§ **VEREISTE HANDELINGEN**:
1. Zet de alinea in het tekstblok die begint met "Q1 en Q3 kunnen we berekenen" om in een korte opsomming en behoud daarbij de belangrijkste feiten.
2. Geef uit het tekstblok letterlijk alles weer vanaf "Uitwerking vraag (a)" tot en met "Uitwerking vraag (b)".
3. Beantwoord de volgende vragen over het tekstblok.
(a) Hoeveel gram waterdamp wordt gebruikt om de chocomel op te warmen?
(b) In welke tabel van Binas staat de verdampingswarmte van water?
(c) Hoe groot is de totale energie volgens het tekstblok?

──────── TEKSTBLOK ────────

Een beker chocomel (200 gram, 6,0°C) wordt opgewarmd met 14,0 gram waterdamp van 120,0°C.
c) Bereken de eindtemperatuur van de chocomel.
Uitwerking vraag (a)
We verdelen dit proces in drie stappen: het afkoelen van de waterdamp: Q1, het condenseren van de waterdamp tot vloeibaar water: Q2, het afkoelen van het vloeibaar water tot water van 50,0°C: Q3 .
Q1 en Q3 kunnen we berekenen met de bekende formule Q = m * c * ΔT . Let wel op dat je voor Q1 de soortelijke warmte van waterdamp gebruikt, voor Q3 neem je de soortelijke warmte van vloeibaar water. Voor het berekenen van Q2 hebben we de verdampingswarmte van water nodig. Deze vinden we in Binas, tabel 12. Als we dit alles op een rijtje zetten dan vinden we:
Q1 = m * c * ΔT = 1,0 * 2,0 * 20 = 40,0 Joule
Q2 = m * c = 1,0 * 2260 = 2260 Joule
Q3 = m * c * ΔT = 1,0 * 4,2 * 50 = 210 Joule
De totale energie is de som van deze drie: 2510 Joule
Uitwerking vraag (b)

──────── LIJST ────────

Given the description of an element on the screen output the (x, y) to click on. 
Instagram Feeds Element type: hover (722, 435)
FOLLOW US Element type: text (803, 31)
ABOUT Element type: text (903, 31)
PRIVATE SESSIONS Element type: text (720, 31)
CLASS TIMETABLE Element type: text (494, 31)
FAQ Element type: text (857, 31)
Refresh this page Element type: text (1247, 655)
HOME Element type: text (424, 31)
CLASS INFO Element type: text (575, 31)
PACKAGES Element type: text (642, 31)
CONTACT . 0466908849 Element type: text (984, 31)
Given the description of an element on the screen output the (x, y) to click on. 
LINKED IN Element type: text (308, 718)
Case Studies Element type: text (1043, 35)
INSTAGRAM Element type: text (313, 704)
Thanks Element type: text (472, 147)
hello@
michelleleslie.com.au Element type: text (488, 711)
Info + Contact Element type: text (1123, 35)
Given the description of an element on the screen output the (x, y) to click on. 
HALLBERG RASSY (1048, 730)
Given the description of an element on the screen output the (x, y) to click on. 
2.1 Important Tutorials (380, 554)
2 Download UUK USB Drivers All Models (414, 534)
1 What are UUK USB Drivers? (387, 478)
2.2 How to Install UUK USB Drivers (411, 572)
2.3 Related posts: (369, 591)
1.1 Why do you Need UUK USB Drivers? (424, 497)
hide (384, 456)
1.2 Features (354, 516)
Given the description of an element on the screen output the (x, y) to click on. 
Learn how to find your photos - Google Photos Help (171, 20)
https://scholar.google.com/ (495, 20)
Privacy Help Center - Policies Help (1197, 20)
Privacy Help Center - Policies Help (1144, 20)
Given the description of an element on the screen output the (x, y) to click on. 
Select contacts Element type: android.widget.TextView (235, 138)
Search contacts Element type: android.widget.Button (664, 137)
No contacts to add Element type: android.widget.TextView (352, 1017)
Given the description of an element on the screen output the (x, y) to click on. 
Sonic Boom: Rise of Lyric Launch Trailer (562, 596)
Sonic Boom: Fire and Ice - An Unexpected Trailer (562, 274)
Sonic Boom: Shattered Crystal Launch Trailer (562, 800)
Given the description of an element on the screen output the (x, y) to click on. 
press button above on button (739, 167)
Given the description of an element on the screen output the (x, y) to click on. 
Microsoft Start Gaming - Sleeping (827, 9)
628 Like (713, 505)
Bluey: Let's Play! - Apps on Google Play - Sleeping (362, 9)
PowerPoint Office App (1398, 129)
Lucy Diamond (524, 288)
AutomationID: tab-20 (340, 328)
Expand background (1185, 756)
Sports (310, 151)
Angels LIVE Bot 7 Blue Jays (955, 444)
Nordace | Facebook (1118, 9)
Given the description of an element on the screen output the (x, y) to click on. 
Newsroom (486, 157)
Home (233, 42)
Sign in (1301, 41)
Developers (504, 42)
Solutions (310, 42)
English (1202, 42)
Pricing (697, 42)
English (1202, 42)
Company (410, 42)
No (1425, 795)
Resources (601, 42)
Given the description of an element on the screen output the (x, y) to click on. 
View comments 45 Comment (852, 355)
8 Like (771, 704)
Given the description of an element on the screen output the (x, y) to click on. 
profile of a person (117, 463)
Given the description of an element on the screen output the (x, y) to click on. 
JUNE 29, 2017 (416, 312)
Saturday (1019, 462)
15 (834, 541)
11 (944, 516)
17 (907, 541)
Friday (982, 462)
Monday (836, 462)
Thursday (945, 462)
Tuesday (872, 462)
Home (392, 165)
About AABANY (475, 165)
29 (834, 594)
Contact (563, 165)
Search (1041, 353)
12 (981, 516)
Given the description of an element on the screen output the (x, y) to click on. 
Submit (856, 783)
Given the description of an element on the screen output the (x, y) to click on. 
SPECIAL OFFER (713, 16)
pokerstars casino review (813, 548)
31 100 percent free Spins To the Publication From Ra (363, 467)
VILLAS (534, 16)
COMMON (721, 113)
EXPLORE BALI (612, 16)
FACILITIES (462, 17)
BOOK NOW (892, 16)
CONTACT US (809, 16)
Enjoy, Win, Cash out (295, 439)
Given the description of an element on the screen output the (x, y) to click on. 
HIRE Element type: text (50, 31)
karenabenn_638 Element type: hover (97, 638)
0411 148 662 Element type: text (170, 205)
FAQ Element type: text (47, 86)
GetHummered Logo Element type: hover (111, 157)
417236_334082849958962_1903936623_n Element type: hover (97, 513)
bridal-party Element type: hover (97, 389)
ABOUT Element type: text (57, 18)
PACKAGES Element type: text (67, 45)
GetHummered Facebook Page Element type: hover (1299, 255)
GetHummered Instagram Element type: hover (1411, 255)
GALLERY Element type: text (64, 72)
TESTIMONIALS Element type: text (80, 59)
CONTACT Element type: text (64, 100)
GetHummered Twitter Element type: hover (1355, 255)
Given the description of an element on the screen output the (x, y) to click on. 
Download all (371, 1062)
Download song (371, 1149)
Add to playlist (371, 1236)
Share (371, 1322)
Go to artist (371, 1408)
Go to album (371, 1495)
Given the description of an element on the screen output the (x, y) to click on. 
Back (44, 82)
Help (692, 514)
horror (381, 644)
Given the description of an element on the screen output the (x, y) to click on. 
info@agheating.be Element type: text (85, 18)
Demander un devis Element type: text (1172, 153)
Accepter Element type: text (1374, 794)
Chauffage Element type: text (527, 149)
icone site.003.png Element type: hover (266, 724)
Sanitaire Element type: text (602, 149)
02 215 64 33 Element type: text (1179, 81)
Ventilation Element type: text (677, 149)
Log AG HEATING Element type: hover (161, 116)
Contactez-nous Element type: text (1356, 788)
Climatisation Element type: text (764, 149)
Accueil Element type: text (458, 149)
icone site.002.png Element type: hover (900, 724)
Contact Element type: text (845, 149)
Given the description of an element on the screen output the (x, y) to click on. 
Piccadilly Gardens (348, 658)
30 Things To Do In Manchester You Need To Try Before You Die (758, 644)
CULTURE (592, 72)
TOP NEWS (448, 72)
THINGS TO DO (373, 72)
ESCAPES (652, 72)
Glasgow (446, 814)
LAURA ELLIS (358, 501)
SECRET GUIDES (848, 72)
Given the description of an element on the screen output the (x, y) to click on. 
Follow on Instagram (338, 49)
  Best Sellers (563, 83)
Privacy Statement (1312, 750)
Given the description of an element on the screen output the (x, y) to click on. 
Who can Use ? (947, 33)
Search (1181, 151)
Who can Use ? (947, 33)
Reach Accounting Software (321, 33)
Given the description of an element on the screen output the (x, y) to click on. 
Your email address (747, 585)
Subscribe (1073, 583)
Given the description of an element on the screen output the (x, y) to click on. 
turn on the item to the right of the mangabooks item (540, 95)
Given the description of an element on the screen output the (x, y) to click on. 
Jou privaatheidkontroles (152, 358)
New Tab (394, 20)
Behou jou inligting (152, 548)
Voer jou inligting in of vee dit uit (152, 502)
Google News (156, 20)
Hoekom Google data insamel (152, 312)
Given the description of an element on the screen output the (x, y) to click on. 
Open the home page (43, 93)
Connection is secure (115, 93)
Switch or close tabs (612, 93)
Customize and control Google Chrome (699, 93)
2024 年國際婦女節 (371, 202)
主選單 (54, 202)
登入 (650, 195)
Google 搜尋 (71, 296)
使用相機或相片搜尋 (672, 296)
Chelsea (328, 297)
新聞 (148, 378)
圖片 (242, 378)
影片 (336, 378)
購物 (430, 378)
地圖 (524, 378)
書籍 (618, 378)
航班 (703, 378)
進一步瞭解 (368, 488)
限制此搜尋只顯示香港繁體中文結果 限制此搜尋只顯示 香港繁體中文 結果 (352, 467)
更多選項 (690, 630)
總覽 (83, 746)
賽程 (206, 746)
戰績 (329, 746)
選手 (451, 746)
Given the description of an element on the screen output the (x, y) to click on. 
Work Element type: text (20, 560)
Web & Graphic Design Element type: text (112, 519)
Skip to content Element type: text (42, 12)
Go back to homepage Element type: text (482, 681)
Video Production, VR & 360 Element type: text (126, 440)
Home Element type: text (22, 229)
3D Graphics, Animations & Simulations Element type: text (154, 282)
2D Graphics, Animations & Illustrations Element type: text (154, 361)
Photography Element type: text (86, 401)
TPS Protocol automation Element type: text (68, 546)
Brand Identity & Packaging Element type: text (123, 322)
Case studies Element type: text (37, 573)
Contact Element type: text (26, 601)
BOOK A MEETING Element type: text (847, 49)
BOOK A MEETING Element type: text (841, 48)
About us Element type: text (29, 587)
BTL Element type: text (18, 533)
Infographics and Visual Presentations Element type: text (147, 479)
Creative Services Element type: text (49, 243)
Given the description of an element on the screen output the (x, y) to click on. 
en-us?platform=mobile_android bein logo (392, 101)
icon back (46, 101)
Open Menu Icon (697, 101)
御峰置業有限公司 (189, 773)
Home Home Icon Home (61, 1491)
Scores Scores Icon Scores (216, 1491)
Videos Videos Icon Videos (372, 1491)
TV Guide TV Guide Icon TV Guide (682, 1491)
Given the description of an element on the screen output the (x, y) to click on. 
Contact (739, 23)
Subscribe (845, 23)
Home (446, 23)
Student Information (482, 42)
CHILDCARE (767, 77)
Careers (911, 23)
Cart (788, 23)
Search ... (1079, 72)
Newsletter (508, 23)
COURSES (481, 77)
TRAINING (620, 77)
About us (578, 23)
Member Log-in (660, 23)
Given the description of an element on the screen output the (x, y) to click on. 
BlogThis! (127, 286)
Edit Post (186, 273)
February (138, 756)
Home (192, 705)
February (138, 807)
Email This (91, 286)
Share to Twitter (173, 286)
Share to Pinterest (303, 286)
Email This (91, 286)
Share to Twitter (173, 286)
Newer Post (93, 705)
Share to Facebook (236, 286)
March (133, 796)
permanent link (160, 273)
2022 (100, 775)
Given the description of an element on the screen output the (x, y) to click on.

────────

§ **ANTWOORDEN OP OPDRACHTEN**:
1.
- Q1 en Q3 worden berekend met de formule Q = m * c * ΔT.
- Voor Q1 gebruik je de soortelijke warmte van waterdamp.
- Voor Q3 gebruik je de soortelijke warmte van vloeibaar water.
- Voor Q2 is de verdampingswarmte van water nodig, te vinden in Binas, tabel 12.

2.
Uitwerking vraag (a)
We verdelen dit proces in drie stappen: het afkoelen van de waterdamp: Q1, het condenseren van de waterdamp tot vloeibaar water: Q2, het afkoelen van het vloeibaar water tot water van 50,0°C: Q3 .
Q1 en Q3 kunnen we berekenen met de bekende formule Q = m * c * ΔT . Let wel op dat je voor Q1 de soortelijke warmte van waterdamp gebruikt, voor Q3 neem je de soortelijke warmte van vloeibaar water. Voor het berekenen van Q2 hebben we de verdampingswarmte van water nodig. Deze vinden we in Binas, tabel 12. Als we dit alles op een rijtje zetten dan vinden we:
Q1 = m * c * ΔT = 1,0 * 2,0 * 20 = 40,0 Joule
Q2 = m * c = 1,0 * 2260 = 2260 Joule
Q3 = m * c * ΔT = 1,0 * 4,2 * 50 = 210 Joule
De totale energie is de som van deze drie: 2510 Joule
Uitwerking vraag (b)

3.
(a) 14,0 gram
(b) Tabel 12
(c) 2510 Joule